Directions for this task —
Begin at the line bearing "Task: Start voice search with microphone icon". Transcribe it and all subsequent lines of the material below exactly, and nothing more.

Data excerpts —
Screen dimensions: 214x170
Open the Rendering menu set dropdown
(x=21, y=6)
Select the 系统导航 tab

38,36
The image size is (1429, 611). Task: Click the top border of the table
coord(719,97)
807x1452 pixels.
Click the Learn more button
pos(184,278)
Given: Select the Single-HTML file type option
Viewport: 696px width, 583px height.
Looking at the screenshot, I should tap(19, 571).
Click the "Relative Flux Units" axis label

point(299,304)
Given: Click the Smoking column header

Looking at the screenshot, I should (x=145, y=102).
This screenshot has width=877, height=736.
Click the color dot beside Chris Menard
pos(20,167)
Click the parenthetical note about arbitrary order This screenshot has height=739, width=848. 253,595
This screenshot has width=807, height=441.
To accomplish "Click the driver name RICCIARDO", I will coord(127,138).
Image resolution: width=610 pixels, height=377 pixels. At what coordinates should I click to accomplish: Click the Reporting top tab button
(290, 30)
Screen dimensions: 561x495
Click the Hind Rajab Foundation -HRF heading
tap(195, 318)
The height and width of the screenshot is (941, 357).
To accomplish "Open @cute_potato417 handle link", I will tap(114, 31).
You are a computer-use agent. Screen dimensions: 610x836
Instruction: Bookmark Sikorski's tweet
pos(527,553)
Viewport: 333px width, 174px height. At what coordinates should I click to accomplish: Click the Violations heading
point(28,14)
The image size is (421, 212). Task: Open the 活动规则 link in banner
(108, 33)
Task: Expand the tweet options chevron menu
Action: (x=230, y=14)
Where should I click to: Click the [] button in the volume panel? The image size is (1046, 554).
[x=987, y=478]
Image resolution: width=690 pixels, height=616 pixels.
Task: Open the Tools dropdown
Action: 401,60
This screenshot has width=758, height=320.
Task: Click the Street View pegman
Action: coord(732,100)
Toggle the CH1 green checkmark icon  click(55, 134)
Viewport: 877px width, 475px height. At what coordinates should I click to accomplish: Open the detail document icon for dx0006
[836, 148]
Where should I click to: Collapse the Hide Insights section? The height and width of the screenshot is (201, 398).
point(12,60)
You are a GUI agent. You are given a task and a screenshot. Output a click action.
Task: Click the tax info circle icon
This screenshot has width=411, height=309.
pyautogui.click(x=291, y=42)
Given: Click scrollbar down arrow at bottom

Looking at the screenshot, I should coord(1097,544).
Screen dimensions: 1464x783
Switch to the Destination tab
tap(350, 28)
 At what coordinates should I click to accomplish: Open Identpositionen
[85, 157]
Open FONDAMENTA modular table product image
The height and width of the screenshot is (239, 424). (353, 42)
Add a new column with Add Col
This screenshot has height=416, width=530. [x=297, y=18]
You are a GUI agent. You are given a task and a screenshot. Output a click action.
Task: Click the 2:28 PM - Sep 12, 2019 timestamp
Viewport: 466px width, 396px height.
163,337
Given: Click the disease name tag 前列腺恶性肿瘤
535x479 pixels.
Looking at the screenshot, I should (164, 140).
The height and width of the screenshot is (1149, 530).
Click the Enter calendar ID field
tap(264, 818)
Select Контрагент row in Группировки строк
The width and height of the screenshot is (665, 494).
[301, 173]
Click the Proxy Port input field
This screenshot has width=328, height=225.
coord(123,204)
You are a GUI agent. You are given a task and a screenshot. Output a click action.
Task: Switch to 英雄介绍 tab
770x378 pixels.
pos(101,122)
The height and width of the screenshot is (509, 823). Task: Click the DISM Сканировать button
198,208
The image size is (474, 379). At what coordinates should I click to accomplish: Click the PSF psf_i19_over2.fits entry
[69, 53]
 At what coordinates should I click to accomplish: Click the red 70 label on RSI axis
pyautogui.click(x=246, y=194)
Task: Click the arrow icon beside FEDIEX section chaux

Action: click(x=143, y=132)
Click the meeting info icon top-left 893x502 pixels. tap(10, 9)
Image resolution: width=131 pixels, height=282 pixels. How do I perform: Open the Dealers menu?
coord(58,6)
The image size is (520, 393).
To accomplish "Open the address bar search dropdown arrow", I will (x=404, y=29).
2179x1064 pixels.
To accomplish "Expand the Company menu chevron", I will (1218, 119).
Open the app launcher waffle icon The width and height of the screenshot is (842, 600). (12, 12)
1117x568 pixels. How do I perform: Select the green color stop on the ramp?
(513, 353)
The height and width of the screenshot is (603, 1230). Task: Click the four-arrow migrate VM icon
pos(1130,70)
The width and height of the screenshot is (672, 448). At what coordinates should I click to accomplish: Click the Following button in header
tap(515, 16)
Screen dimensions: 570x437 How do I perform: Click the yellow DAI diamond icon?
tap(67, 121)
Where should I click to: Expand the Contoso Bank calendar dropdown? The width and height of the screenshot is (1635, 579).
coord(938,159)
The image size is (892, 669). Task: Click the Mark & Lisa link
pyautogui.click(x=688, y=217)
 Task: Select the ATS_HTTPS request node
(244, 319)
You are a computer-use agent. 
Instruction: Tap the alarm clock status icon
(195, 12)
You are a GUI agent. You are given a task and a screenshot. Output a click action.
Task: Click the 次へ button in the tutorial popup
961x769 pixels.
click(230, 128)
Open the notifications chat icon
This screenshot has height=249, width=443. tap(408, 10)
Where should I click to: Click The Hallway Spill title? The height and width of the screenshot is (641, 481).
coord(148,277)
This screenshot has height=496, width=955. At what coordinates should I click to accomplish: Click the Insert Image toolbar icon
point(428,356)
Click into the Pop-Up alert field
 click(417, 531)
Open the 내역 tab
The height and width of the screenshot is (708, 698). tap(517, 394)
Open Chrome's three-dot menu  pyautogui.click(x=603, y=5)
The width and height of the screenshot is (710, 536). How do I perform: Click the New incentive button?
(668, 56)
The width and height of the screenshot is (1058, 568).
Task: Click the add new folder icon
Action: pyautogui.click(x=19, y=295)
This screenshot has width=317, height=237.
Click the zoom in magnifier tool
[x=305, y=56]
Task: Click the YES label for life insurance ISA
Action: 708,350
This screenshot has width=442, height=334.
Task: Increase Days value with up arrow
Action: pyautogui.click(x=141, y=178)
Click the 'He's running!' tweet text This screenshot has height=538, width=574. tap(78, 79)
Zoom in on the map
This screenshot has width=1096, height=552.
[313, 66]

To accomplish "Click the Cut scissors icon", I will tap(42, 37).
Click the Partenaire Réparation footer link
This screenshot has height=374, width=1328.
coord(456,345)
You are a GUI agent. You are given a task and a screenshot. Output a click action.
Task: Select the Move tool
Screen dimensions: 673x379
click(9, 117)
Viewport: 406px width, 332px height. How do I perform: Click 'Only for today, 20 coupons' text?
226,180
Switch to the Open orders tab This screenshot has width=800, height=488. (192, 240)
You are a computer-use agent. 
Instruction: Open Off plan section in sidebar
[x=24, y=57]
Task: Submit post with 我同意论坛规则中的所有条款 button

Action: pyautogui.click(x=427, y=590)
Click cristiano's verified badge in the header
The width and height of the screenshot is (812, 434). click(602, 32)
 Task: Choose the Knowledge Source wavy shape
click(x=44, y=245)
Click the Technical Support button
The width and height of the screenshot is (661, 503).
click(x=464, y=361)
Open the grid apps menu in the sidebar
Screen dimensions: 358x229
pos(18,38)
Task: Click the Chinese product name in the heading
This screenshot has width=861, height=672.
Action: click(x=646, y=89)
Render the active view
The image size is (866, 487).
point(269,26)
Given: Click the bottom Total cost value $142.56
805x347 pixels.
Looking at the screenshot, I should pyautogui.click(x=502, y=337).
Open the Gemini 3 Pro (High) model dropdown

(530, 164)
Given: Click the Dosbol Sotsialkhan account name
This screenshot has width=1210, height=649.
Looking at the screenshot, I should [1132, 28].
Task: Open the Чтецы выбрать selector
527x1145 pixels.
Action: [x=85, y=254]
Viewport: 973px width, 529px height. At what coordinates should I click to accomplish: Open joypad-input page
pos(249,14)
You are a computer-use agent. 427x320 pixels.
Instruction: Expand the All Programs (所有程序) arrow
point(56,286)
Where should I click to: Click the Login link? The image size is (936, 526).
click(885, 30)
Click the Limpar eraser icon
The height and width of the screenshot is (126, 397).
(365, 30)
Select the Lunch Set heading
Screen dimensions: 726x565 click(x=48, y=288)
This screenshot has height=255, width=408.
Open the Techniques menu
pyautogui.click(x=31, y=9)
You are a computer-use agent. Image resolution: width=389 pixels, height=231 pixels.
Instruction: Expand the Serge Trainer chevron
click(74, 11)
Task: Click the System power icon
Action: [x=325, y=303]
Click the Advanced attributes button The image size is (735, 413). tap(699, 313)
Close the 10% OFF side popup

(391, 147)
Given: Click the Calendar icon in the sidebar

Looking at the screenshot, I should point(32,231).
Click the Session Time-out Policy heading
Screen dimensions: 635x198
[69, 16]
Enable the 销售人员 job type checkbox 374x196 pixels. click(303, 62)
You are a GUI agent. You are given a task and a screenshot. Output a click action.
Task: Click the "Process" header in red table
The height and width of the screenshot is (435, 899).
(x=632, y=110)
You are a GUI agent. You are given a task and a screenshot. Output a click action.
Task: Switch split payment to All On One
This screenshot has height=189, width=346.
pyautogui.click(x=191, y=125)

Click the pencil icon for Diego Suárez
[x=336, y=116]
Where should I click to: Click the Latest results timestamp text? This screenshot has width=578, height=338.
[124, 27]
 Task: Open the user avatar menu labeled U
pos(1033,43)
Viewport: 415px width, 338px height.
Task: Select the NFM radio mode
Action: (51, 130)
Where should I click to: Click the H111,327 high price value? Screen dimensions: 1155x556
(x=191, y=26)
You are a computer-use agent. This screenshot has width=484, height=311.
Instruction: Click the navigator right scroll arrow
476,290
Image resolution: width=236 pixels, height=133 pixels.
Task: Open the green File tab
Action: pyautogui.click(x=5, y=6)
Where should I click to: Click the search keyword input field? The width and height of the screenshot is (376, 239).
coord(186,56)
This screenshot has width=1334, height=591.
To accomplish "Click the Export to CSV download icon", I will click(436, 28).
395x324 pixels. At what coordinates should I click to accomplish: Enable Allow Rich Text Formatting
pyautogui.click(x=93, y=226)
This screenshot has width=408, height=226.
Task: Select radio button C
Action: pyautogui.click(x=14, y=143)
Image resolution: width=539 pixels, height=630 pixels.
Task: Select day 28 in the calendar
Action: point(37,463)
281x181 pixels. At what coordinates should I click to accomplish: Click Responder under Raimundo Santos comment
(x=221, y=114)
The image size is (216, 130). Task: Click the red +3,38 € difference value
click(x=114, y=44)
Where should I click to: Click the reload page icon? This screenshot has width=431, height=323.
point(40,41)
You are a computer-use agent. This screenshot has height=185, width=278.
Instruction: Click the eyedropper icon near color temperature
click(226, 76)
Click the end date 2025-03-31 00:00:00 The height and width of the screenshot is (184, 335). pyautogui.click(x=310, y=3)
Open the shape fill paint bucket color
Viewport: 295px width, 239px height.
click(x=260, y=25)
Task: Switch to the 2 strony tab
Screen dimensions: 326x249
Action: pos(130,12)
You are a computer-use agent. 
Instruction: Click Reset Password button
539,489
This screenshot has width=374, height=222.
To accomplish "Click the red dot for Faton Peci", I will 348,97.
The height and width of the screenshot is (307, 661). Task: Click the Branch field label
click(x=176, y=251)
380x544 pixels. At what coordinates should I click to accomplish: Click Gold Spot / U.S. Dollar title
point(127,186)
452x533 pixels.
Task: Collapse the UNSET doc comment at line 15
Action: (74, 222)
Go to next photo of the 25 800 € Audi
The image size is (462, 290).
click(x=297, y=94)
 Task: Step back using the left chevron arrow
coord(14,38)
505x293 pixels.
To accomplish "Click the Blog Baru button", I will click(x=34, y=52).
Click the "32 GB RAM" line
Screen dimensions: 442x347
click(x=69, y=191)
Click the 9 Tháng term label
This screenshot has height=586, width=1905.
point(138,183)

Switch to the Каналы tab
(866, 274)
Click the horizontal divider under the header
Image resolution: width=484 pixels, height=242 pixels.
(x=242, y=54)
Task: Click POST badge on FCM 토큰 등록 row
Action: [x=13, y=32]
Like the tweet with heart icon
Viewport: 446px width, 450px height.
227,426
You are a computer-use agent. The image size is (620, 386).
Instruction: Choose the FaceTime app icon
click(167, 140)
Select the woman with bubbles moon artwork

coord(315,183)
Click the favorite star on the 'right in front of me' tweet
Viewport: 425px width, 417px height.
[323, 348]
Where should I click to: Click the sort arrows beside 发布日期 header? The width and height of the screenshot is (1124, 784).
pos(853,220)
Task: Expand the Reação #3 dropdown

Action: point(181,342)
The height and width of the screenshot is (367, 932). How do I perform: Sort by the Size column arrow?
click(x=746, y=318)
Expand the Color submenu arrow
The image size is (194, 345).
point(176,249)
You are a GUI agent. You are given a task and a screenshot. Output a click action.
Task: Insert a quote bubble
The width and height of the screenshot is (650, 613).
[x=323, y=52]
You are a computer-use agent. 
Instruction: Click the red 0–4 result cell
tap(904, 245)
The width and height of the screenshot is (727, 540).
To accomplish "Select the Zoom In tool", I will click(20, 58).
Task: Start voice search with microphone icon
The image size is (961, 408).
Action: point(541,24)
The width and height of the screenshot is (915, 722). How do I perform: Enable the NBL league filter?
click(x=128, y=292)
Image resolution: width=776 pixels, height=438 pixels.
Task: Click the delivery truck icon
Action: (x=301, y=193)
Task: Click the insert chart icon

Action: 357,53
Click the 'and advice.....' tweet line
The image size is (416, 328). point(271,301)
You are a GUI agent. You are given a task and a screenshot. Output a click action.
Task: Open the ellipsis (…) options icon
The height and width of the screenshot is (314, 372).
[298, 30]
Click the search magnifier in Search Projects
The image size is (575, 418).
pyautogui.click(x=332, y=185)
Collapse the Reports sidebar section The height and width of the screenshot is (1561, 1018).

Completed exercise —
Task: Start voice search with microphone icon
The image size is (961, 408).
Action: point(541,24)
The width and height of the screenshot is (915, 722). How do I perform: Enable the NBL league filter?
click(x=128, y=292)
Image resolution: width=776 pixels, height=438 pixels.
Task: Click the delivery truck icon
Action: (x=301, y=193)
Task: Click the insert chart icon

Action: 357,53
Click the 'and advice.....' tweet line
The image size is (416, 328). point(271,301)
You are a GUI agent. You are given a task and a screenshot. Output a click action.
Task: Open the ellipsis (…) options icon
The height and width of the screenshot is (314, 372).
[298, 30]
Click the search magnifier in Search Projects
The image size is (575, 418).
pyautogui.click(x=332, y=185)
Collapse the Reports sidebar section The height and width of the screenshot is (1561, 1018).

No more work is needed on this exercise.